Russian Foreign Minister to Russian Ambassador in Paris, 5/18 March 1915[edit]

"On 23 February [8 March 1915], the Ambassador of France declared to me, in the name of his Government, that France was prepared to consider in the most benevolent manner the realization of our desires relative to Constantinople and the Straits, which I explained to you in my telegram No. 937 and for which I charged you to express my gratitude to M. Delcasse. In these earlier conversations with you Delcasse had assured us several times that we could count on the sympathy of France and had simply pleaded the necessity of elucidating the attitudes of England, from whom he feared objections, before he could himself give more formal assurances in the sense already indicated.

"Now, today, the British Government has expressed to us in writing its full accord in the matter of the annexation by Russia of the Straits and Constantinople within the boundaries fixed by us; it has simply formulated one reservation concerning the safeguard of its economic interests and an equally benevolent attitude on our part toward the political aspirations of England in other areas.

"Insofar as it concerns me personally, the assurance received from Delcasse is amply sufficient, because of the complete confidence that he inspires in me; but the Imperial Government would desire the French Government to issue more precise declarations like [those of the] British Government regarding its assent to the complete realization of our desires."

Russian Foreign Minister to Russian Ambassador in London, 7/20 March 1915[edit]

"Referring to the memorandum of the British Embassy here of 12 March, will you please express to Grey the profound gratitude of the Imperial Government for the complete and definitive approval of Great Britain to a solution of the question of the Straits and Constantinople that satisfies Russia's desires. The Imperial Government appreciates fully the sentiments of the British Government and is convinced that the sincere recognition of their respective interests will guarantee in perpetuity firm friendship between Russia and Great Britain. Having already given assurances respecting the commercial regime in the Straits and Constantinople, the Imperial Government sees no objection to confirming its assent to the establishment (1) of free transit through Constantinople for all goods not deriving from or destined for Russia and (2) free passage through the Straits for merchant vessels.

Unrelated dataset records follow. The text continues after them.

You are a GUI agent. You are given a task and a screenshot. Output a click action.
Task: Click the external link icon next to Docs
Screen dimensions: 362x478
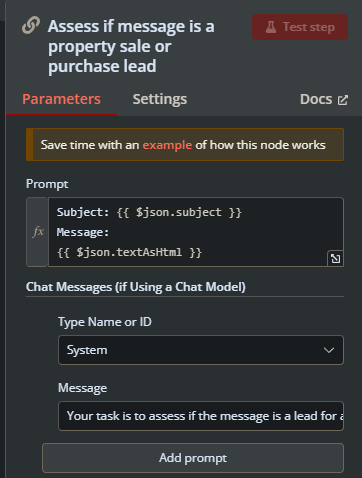(343, 100)
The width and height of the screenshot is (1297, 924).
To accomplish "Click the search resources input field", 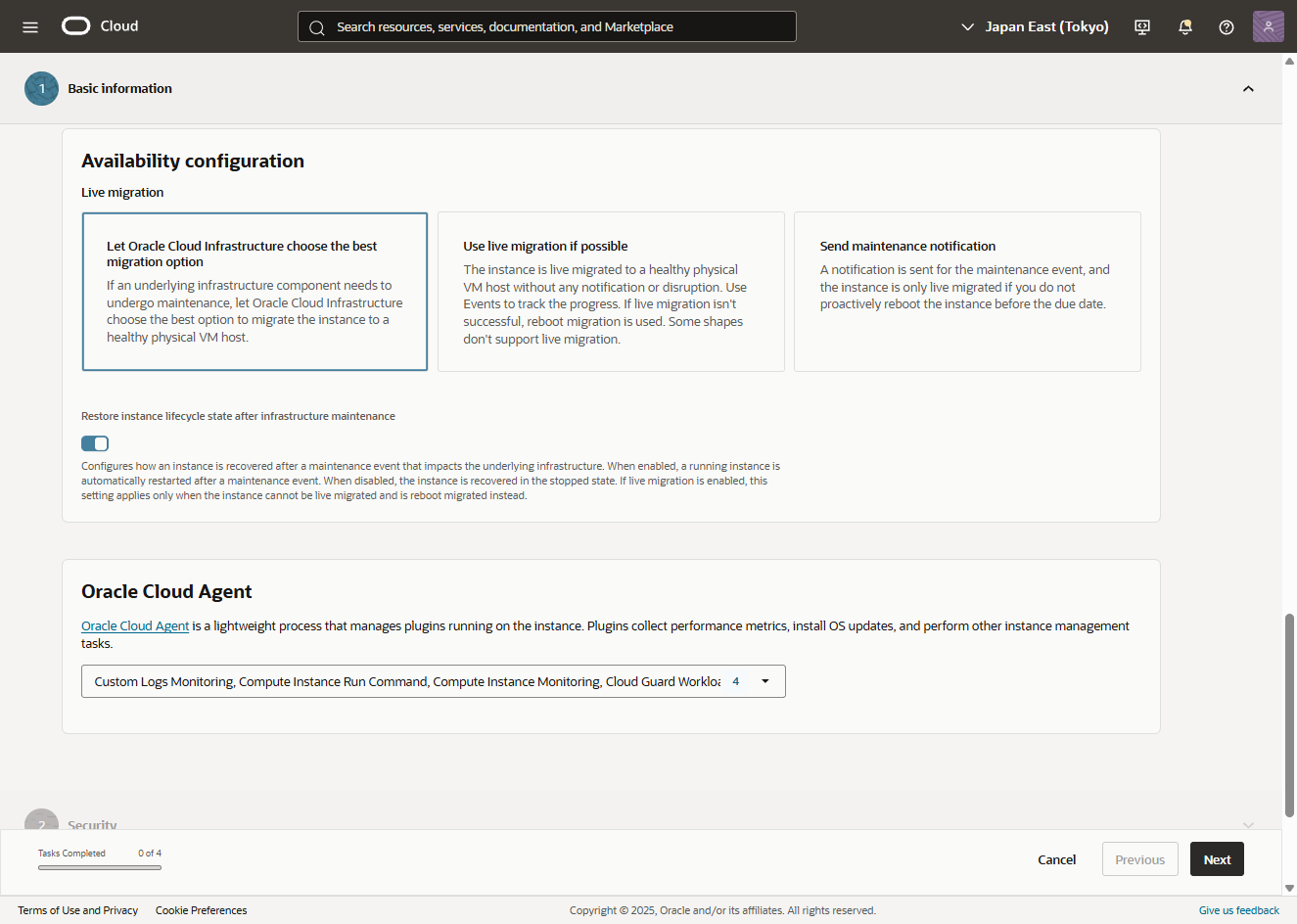I will [x=558, y=27].
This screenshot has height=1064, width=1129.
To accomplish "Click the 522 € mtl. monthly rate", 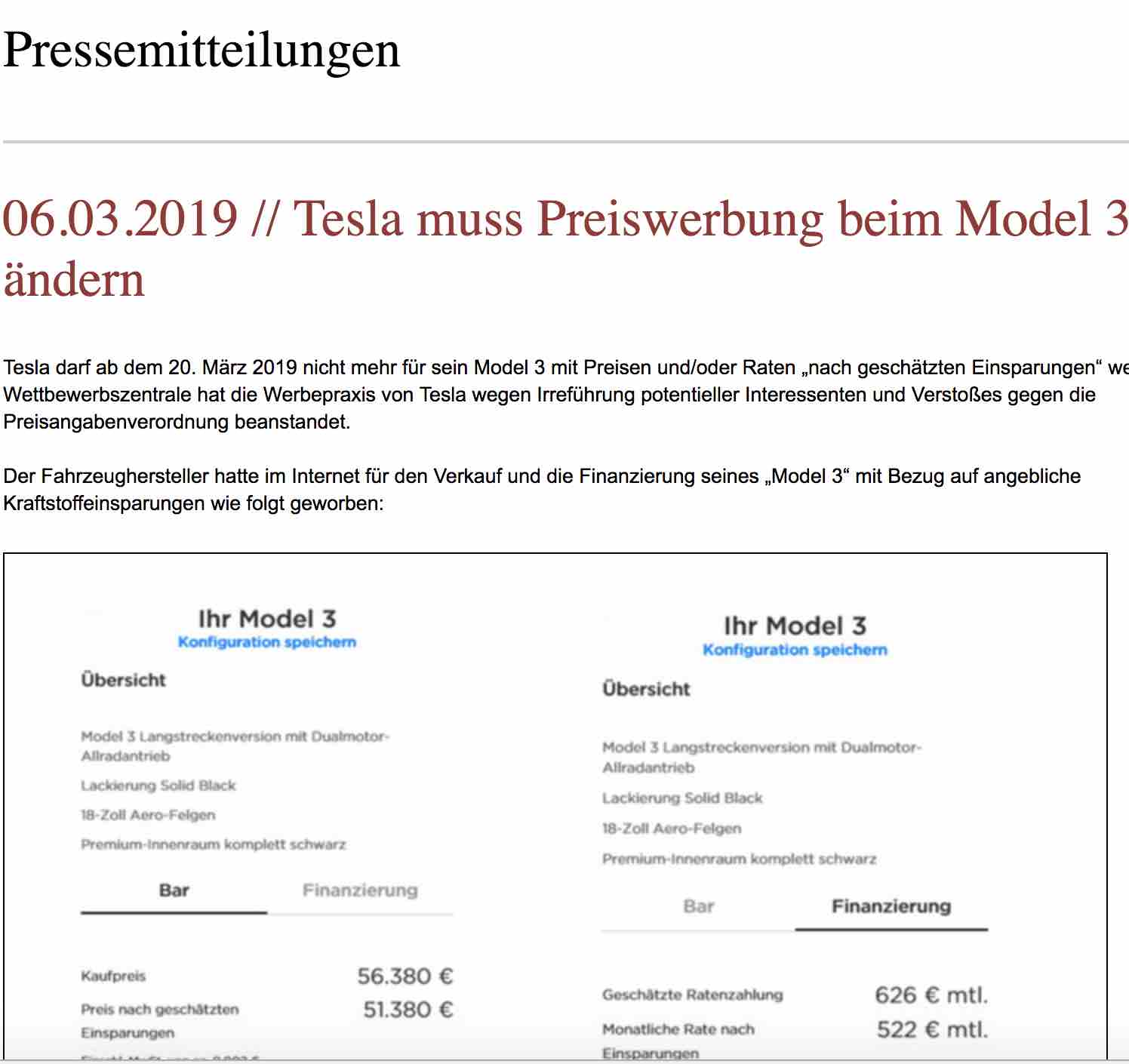I will [931, 1030].
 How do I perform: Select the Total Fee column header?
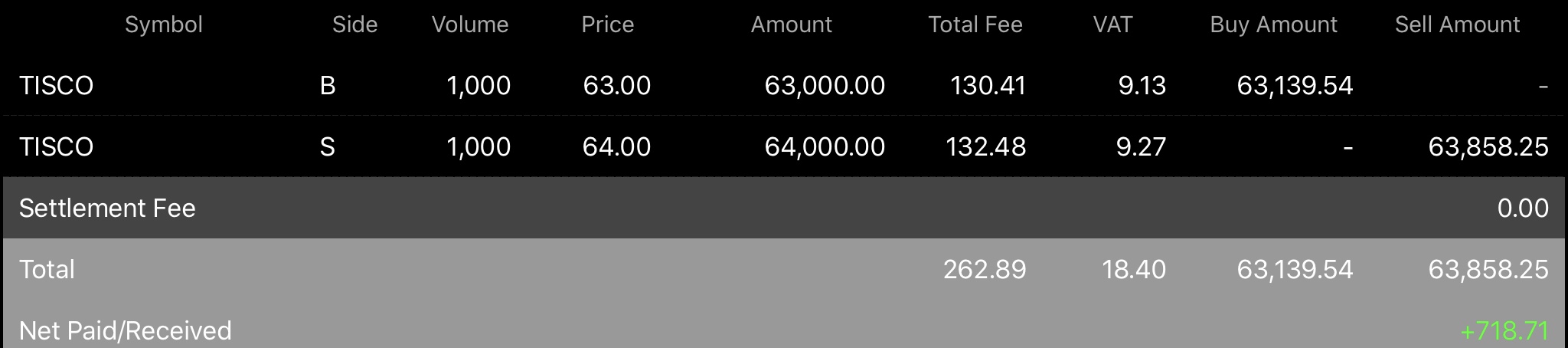975,25
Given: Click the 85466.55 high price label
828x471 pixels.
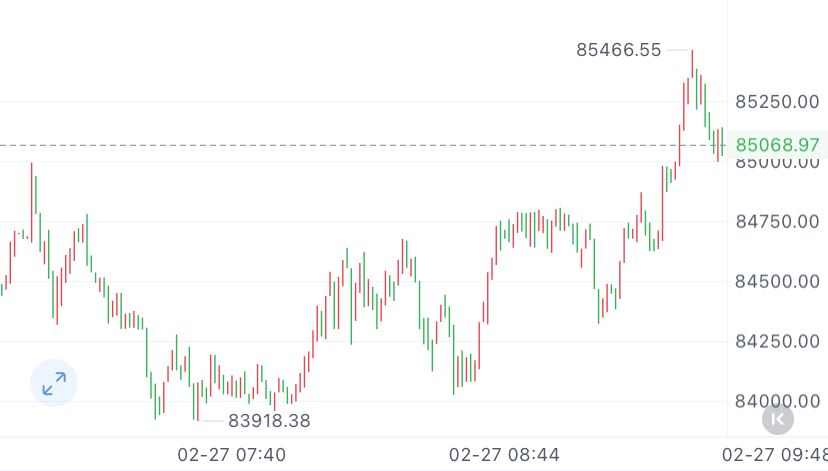Looking at the screenshot, I should pyautogui.click(x=619, y=49).
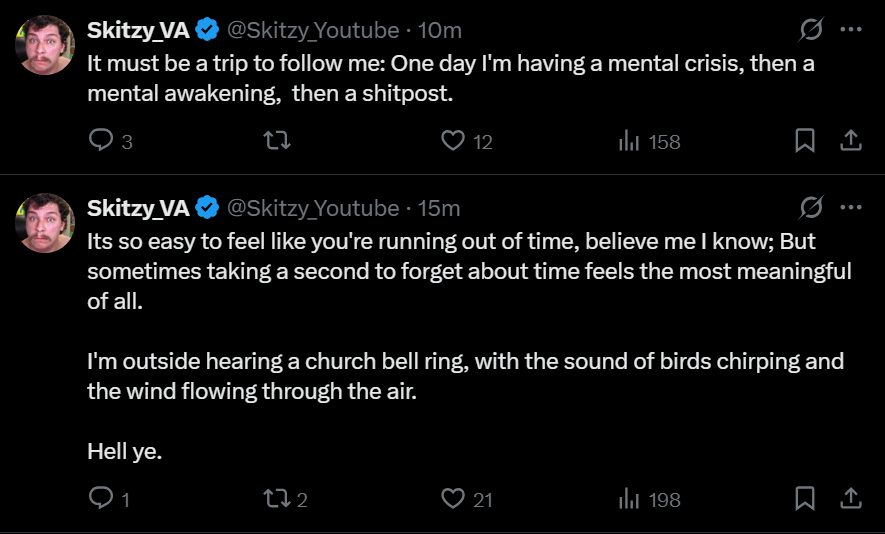Screen dimensions: 885x534
Task: Share the church bell tweet
Action: coord(850,498)
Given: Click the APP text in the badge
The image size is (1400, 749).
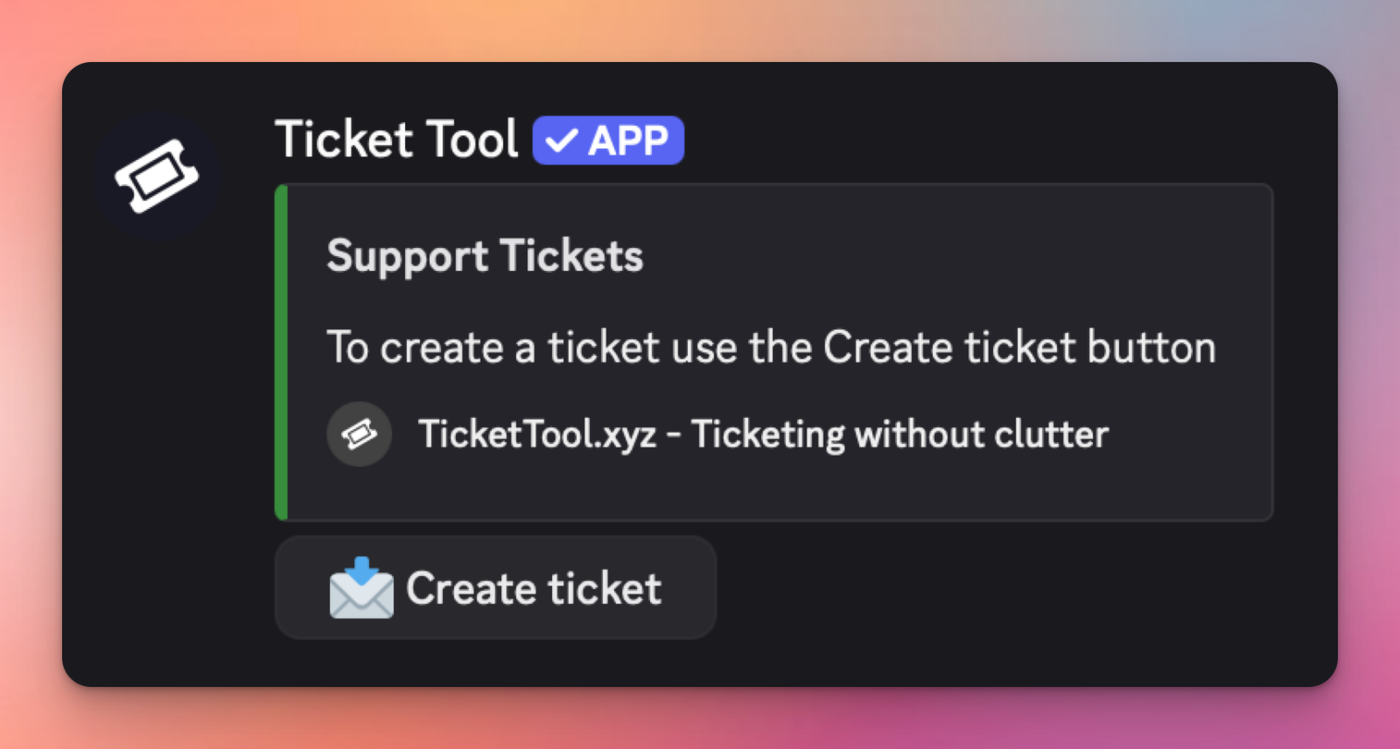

"With a view to facilitating the capture of the Dardanelles undertaken by the Allies, the Imperial Government will endeavor to obtain the intervention on reasonable terms of those states whose help is considered useful by Great Britain and France.

"The Imperial Government completely shares the view of the British Government on the maintenance of the Muslim Holy Places under an independent Muslim government. It is necessary to elucidate at once whether [those places] will remain under the suzerainty of Turkey, the Sultan retaining the title of Caliph, or it is contemplated to create new independent states, in order to permit the Imperial Government to formulate its views in full knowledge of the case. For its parts the Imperial Government desires that the Caliphate should be separated from Turkey. In any case, the freedom of pilgrimage must be completely secured.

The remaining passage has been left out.